The move has drawn comparison to Google’s announced US$400 million acquisition of display advertising firm AdMeld.
The key difference, according to MediaMind’s regional director for Asia Pacific Jordan Khoo, is the media neutrality afforded by the merger of the two platforms.
“Unlike Google, DG and MediaMind are committed to offering technology services and products that are free of any media-related conflicts,” said Khoo. “In a world where data is an advertiser’s and a publisher’s primary asset, our neutrality continues to be a major point of differentiation from the competition.”

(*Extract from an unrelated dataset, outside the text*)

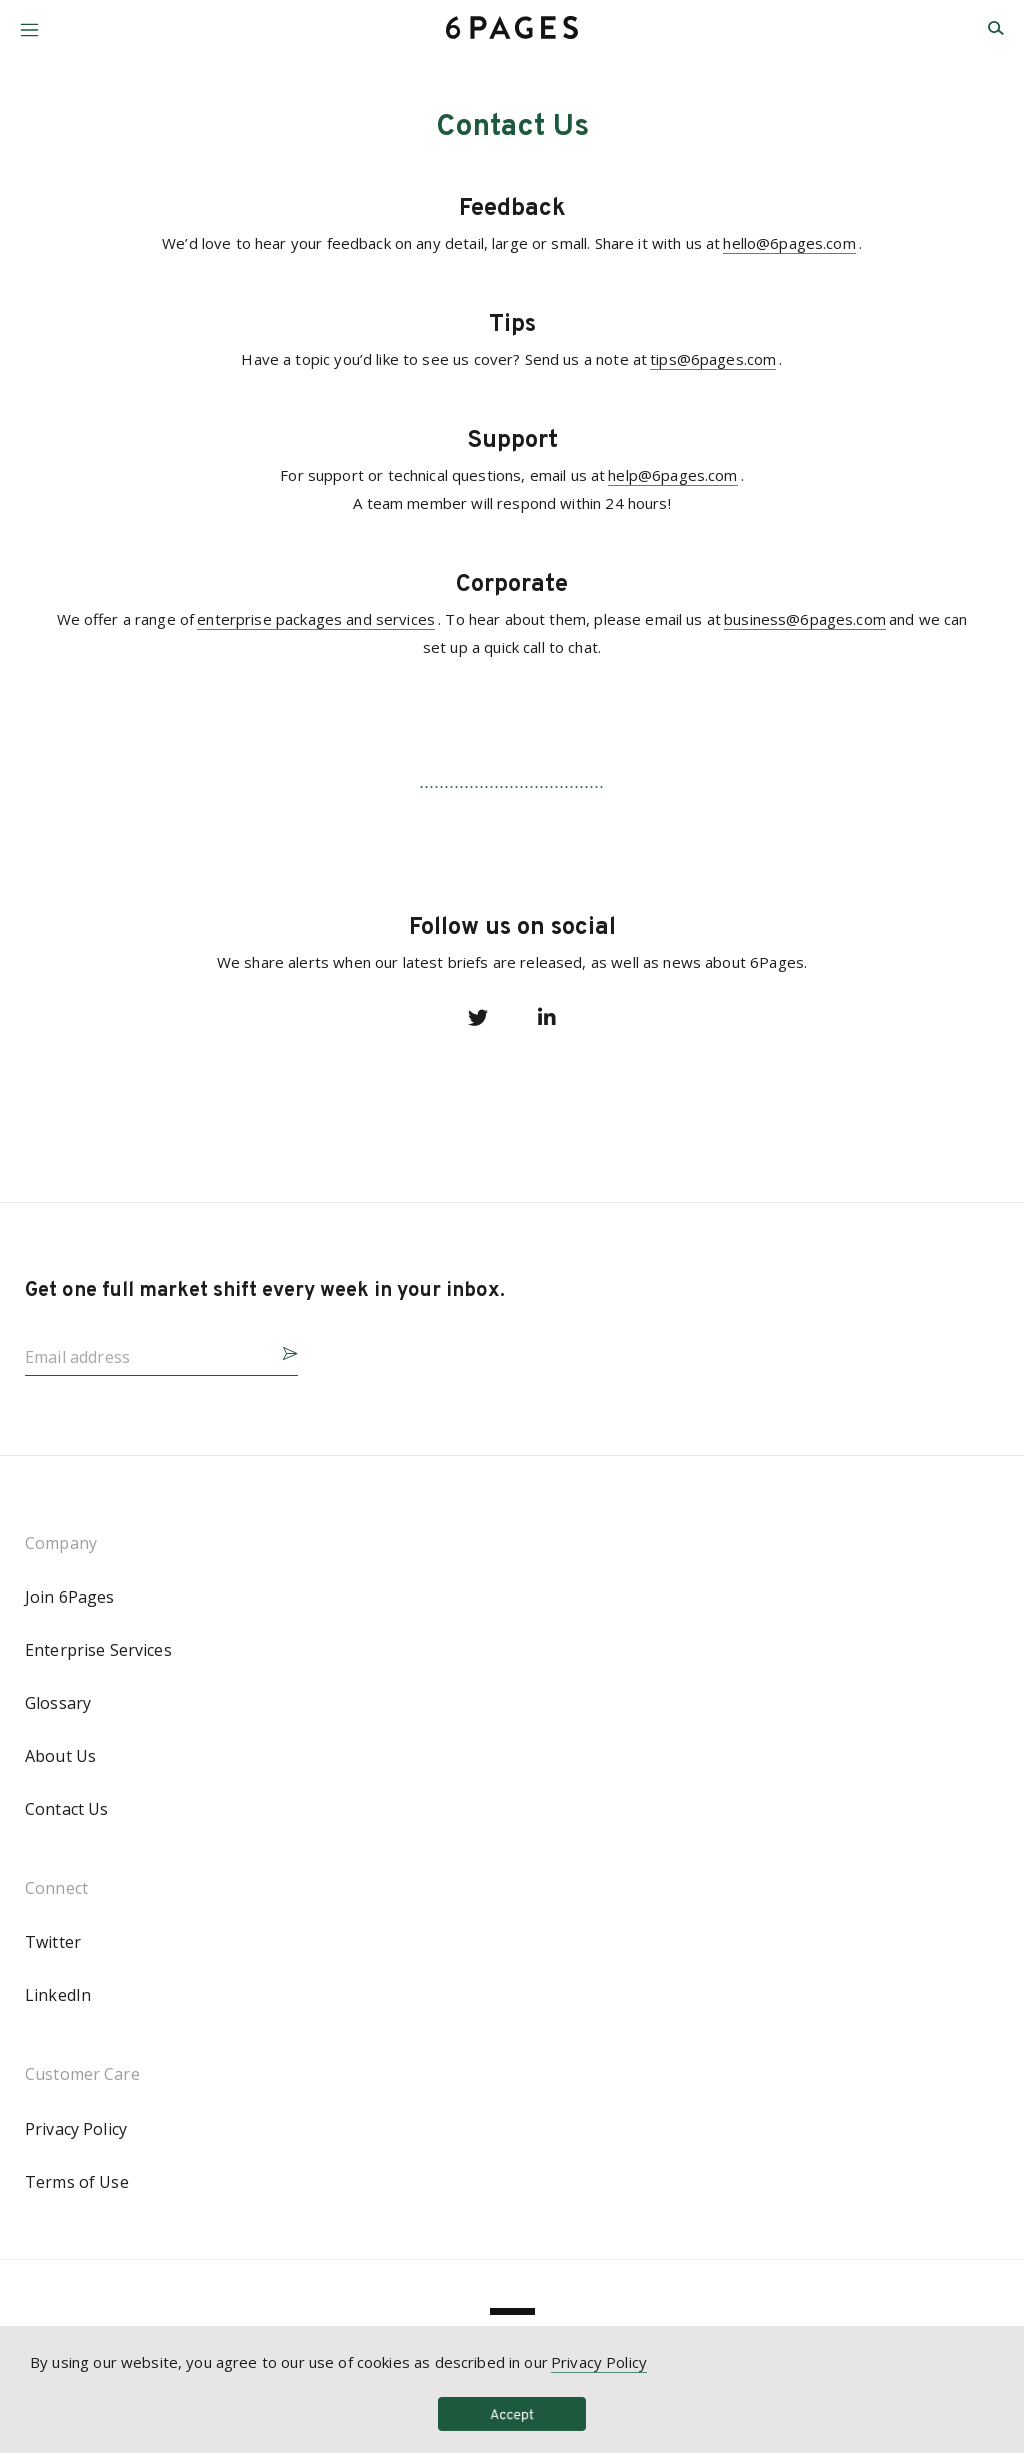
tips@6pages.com (713, 359)
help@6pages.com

Khoo also describes MediaMind’s acquisition by DG as “an exciting and more tangible path to the convergence of TV and online,” saying that this will enable it to seamlessly and more efficiently traffic online and TV video assets through a single vendor.
DG provides digital media services to the advertising, entertainment and broadcast industries. MediaMind Technologies (formerly Eyeblaster), provides integrated digital advertising solutions.
The move is also seen as expanding DG’s opportunities beyond the US, as 72 per cent of MediaMind’s business is already international.
Of its 37 sales offices globally, 14 are in the Asia-Pacific region, including Singapore, Malaysia, Australia, China, India and Japan.
Khoo said that no decision has yet been made as to the name of the new entity, although MediaMind will become the digital arm of DG – and MediaMind’s president and CEO Gal Trifon will serve as DG’s chief digital officer.
Neil Nguyen, president and COO of DG said the transaction greatly accelerates DG's international and digital growth strategy. “With this acquisition, we will build on MediaMind’s global operational footprint and world class technology platform to expand our reach beyond North America. The combined companies will serve a global customer base and enable DG to penetrate such markets as Latin America, Asia, Europe, the Middle East and Africa.”